Task data below:

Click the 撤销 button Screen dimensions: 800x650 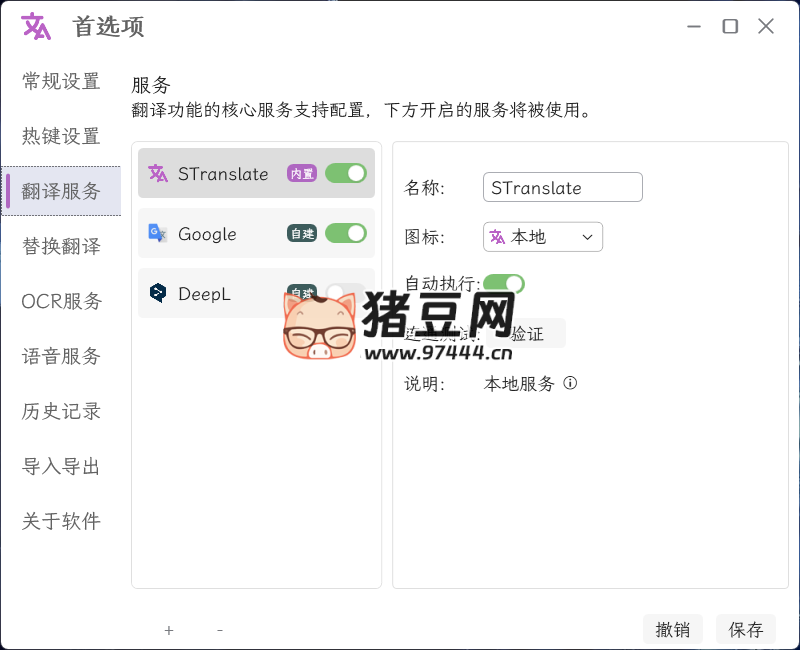[x=673, y=628]
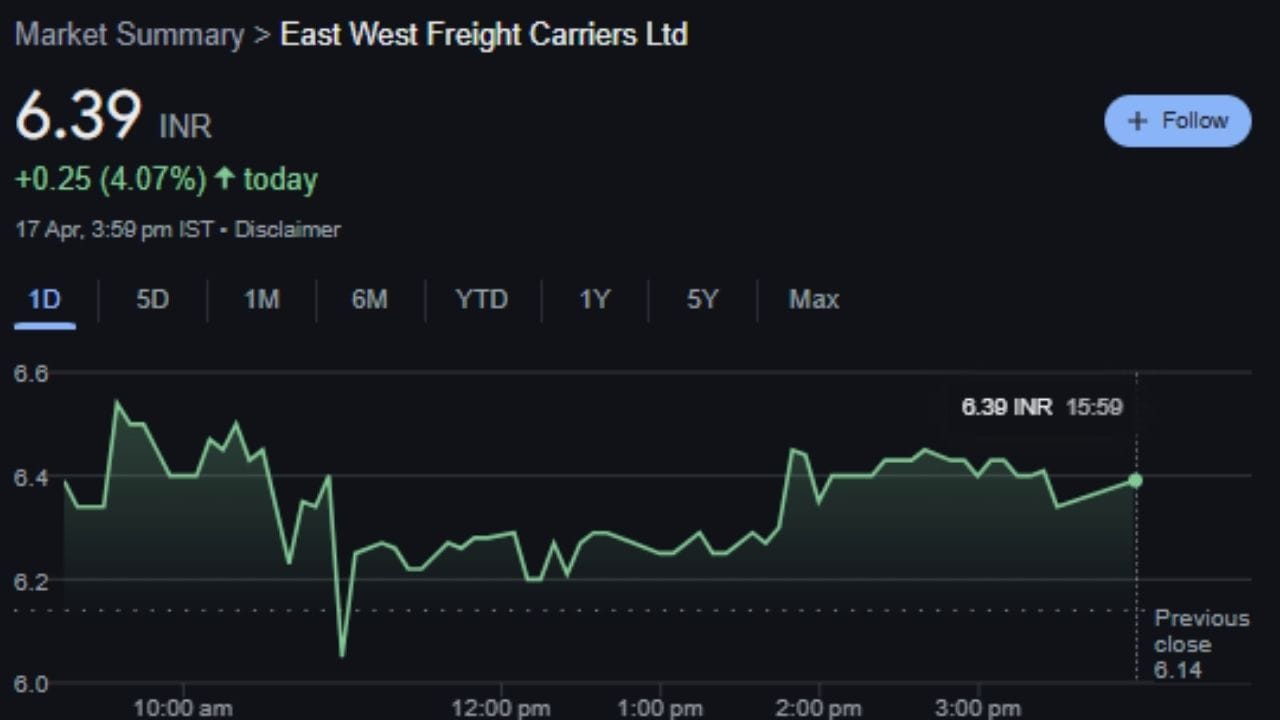
Task: Click the green end-point dot on chart
Action: (1135, 480)
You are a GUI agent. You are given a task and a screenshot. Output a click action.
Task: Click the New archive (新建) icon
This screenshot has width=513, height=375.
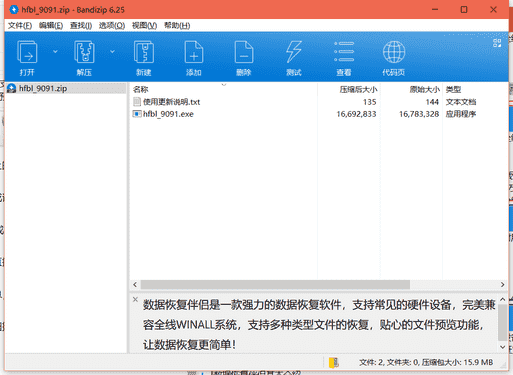[144, 52]
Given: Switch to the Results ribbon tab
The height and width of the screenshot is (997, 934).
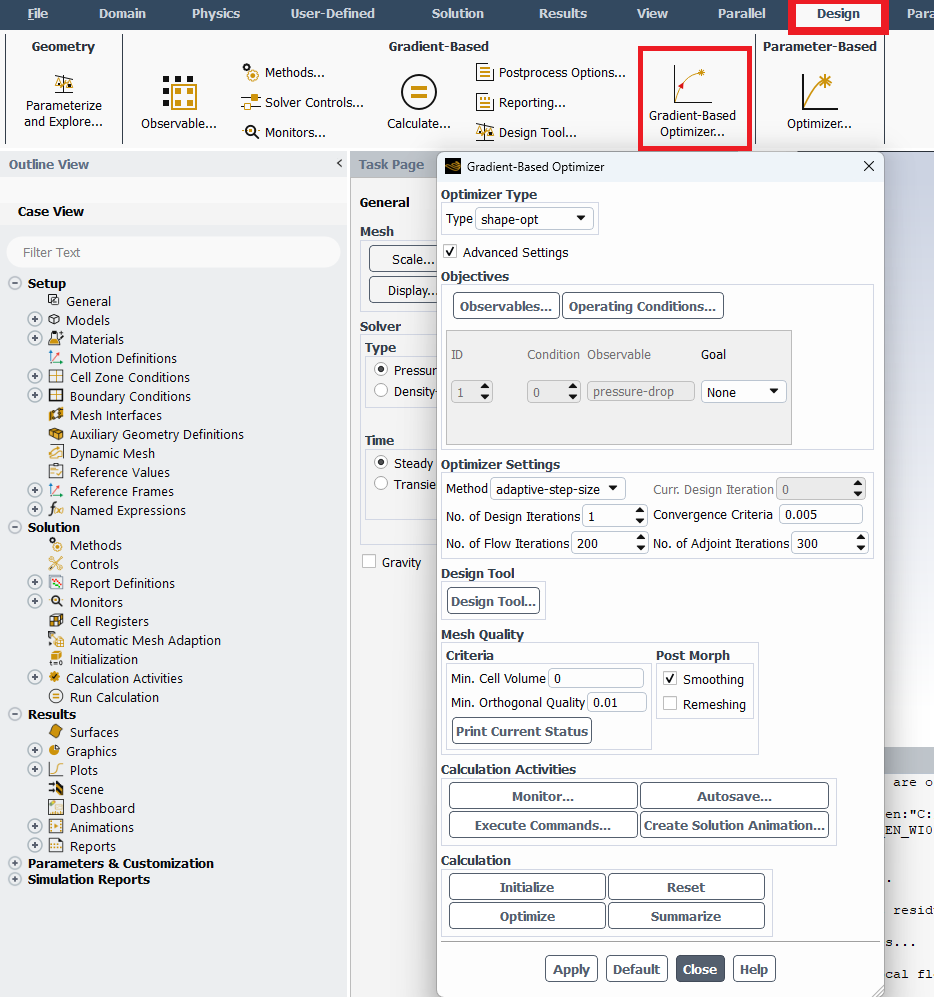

End of Task data.

### Exercise objective
Set down exactly, and only, the lines from the one containing "This screenshot has width=513, height=375." through the last line of the entries. Pictures do not belong in the copy.

### Solution to this task
This screenshot has width=513, height=375.
[144, 52]
Given: Switch to the Results ribbon tab
The height and width of the screenshot is (997, 934).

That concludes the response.